Write out every entry exactly as it appears, omitting the pictures.

--- START ---

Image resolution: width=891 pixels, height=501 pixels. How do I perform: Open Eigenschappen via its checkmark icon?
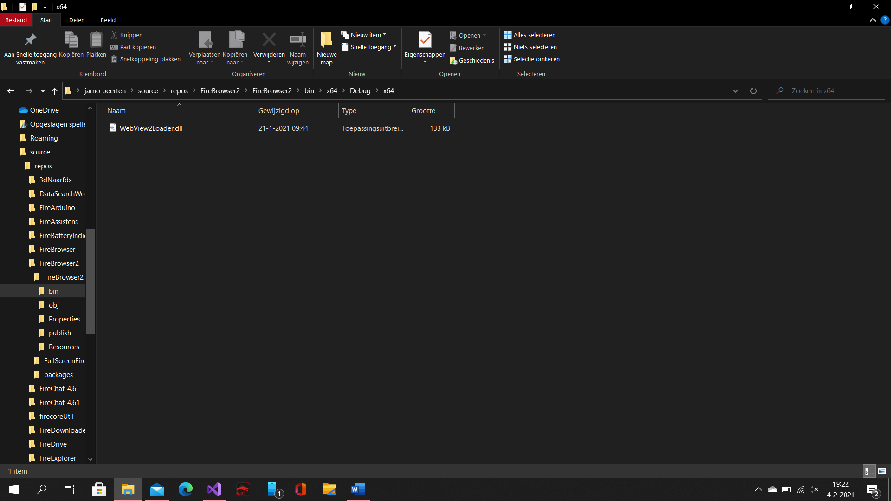click(424, 39)
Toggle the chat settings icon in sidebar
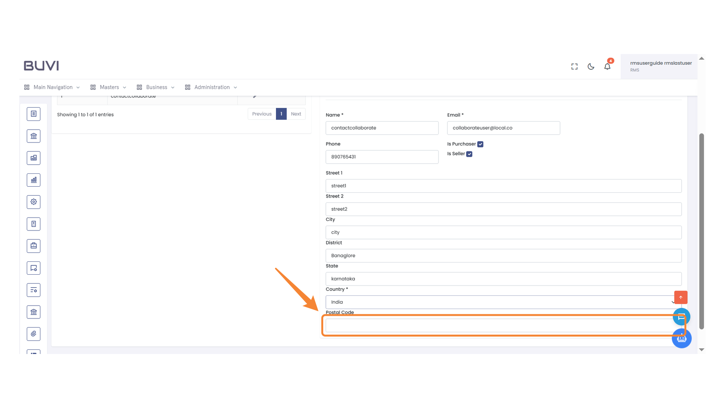The height and width of the screenshot is (408, 725). [34, 268]
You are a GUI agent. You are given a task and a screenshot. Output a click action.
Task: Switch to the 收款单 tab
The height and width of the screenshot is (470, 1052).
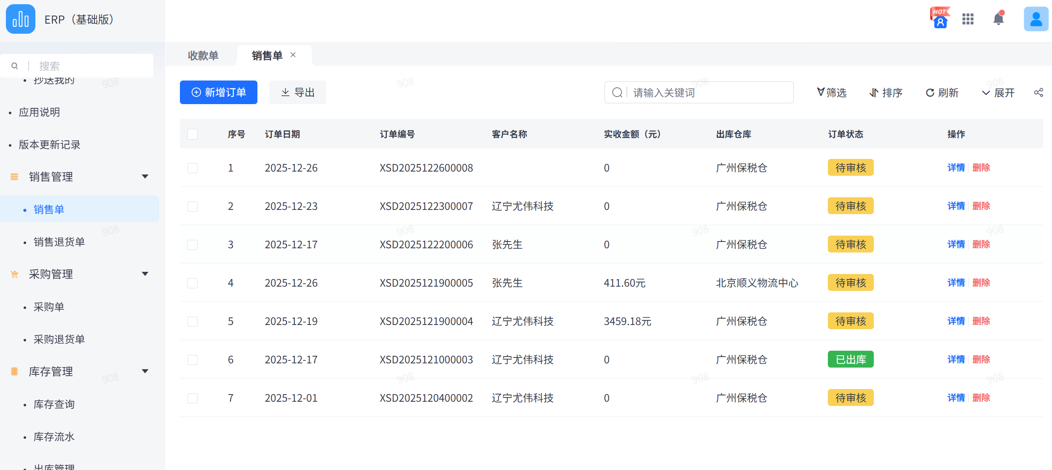click(203, 56)
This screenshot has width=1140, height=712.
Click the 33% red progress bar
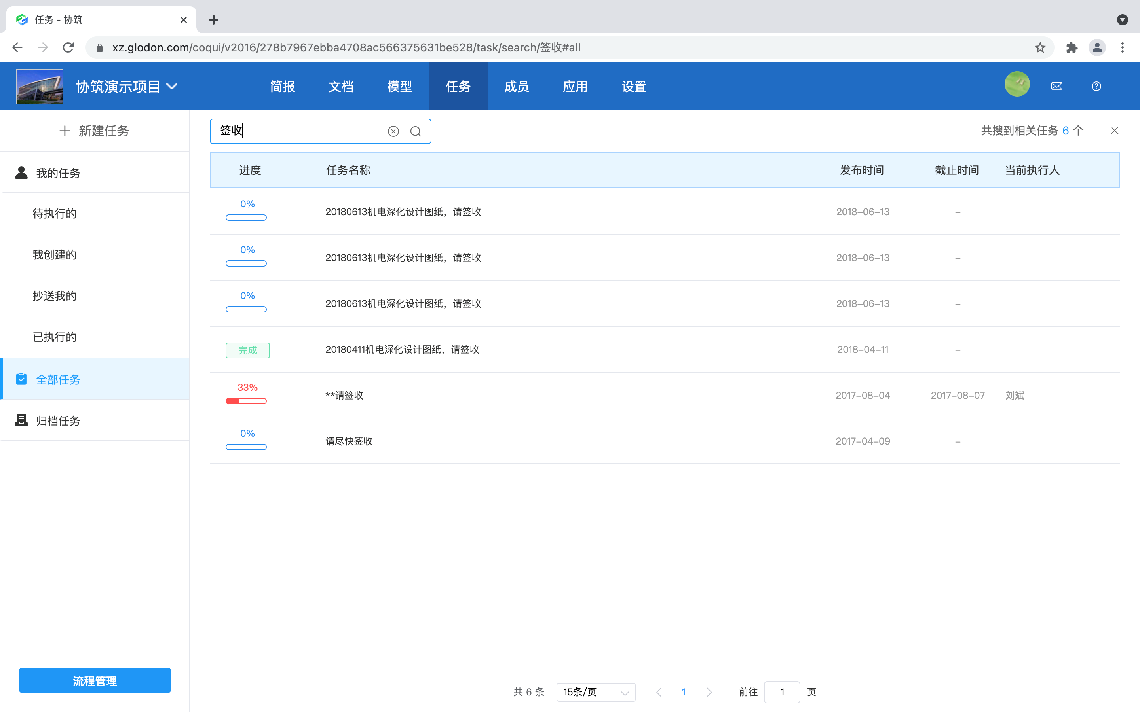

--- END ---

(OUTPUT FOR THIS TASK)
Image resolution: width=891 pixels, height=501 pixels. How do I perform: Open Eigenschappen via its checkmark icon?
click(424, 39)
Toggle the chat settings icon in sidebar
The height and width of the screenshot is (408, 725). [34, 268]
You are a GUI agent. You are given a task and a screenshot. Output a click action.
Task: Switch to the 收款单 tab
The height and width of the screenshot is (470, 1052).
click(203, 56)
This screenshot has width=1140, height=712.
Click the 33% red progress bar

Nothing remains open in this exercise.